まさに新時代レベルの半導体 補助金、日本・米国・韓国でどう異なるのか

ついこの前まで、日本がTSMCやラピダスに巨額の補助金を出したことが話題でしたが、いまは米国がインテル、TSMC、サムスン電子に出した補助金が話題になっています。米国の場合は、中国工場で生産する製品のレベル・量を制限するなどいわゆるガードレール条項が条件ですが、それでも補助金はかなりのもので、インテルの場合は補助金85億ドルと融資支援110億ドル、税金控除25%。TSMCの場合は補助金66億ドル、融資支援50億ドル。サムスン電子の場合は補助金64億ドルです(ソース記事ペンアンドマイク)。ガードレール条項があるとはいえ、少し前まではWTOだのなんだのと、できそうになかったレベルの補助金です。

米国が掲げる目標には『2030年まで最先端半導体の20%を自国内で生産』というものがあり、自国メーカーももちろん重要ですが、『自国内』もまた強調されています。日本でラピダスだけでなくTSMC(他にも多数の台湾メーカーが日本に拠点を新設・増強しています)が話題になっているのと似たような流れですが、日本よりは『安保(経済安保)』がもっと強調されている、そんな感じです。そんな中、毎日経済(記事1記事2)が、日本、米国、そして韓国の半導体関連補助金をまとめた記事を載せました。韓国の場合、半導体関連投資においてのインセンティブが、米国の22%、日本の15%にしかならない、とのことでして。

 

たとえば、先端半導体ファブを作るため、20兆ウォンを投資するとします。敷地や建物など6兆ウォン、インフラ設備4兆ウォン、工程装備10兆ウォンの場合を仮定します。すると、「補助金」は日8兆ウォン、米2兆ウォン、韓は無し。「税額控除」は日2兆8000億ウォン(現在推進中)、米3兆5000億ウォン、韓1兆5000億ウォン(内国法人の場合は減免額の20%が農漁村特別税とされるので、実際は1兆2000億ウォン)。
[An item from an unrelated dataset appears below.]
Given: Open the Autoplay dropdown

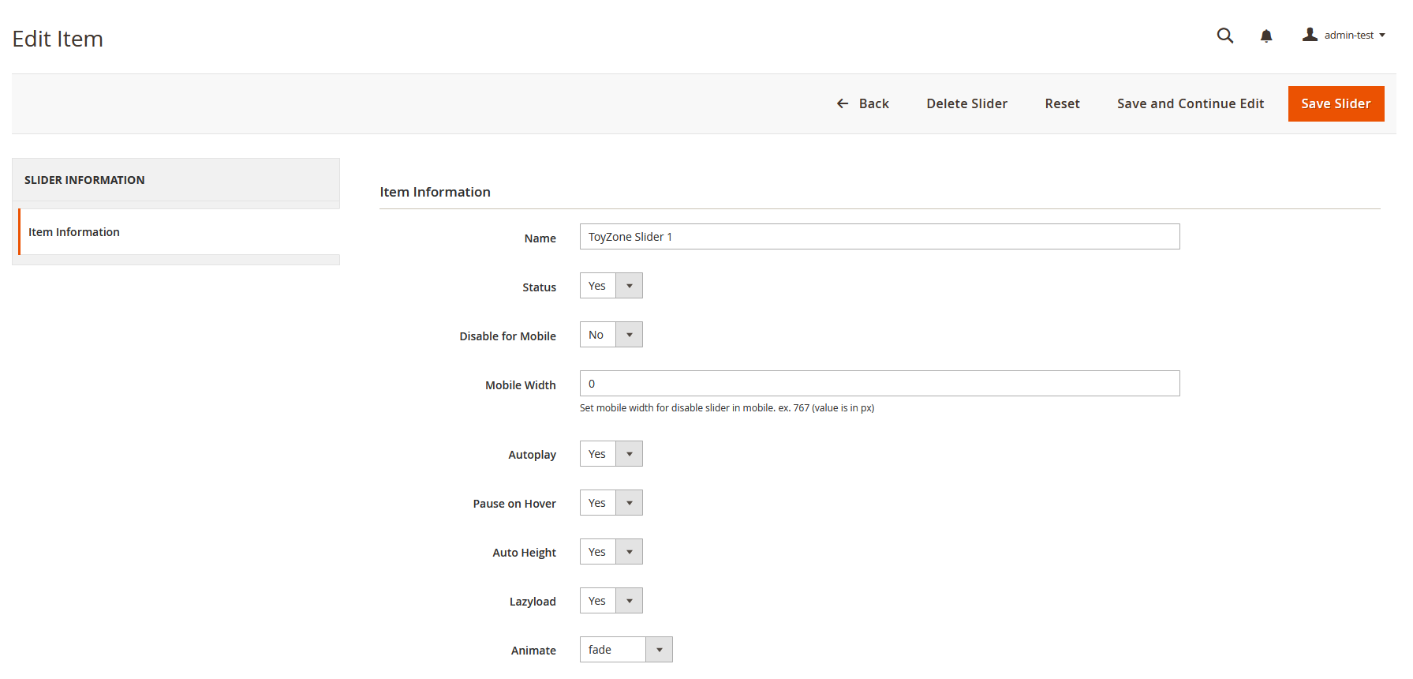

すべてのインセンティブを合わせると、日10兆8000億ウォン(推進中のものも含めて)、米5兆5000億ウォン、韓国1兆2000億ウォンです(記事2より)。以下、<<~>>で引用してみます。引用部分は記事1です。

 

<<・・日本、米国をはじめとする世界主要国の、大規模投資に対するインセンティブ競争が熱い。しかし、韓国政府の半導体投資インセンティブは米国の22%、日本の15%水準にとどまることが分かった。15日、韓国半導体産業協会が算出した「国家別投資インセンティブ資料」を入手して分析した結果、先端半導体生産施設構築に投入するお金を20兆ウォンと仮定する場合、韓国に投資した企業が受ける投資インセンティブは1 兆2000億ウォンとなった。一方、同じ条件を適用したとき、米国、日本に投資した企業が受けるインセンティブは補助金と税制給付を合わせてそれぞれ5兆5000億ウォン、8兆ウォンに達した。 韓国よりなんと4.6倍、6.7倍も大きいわけだ。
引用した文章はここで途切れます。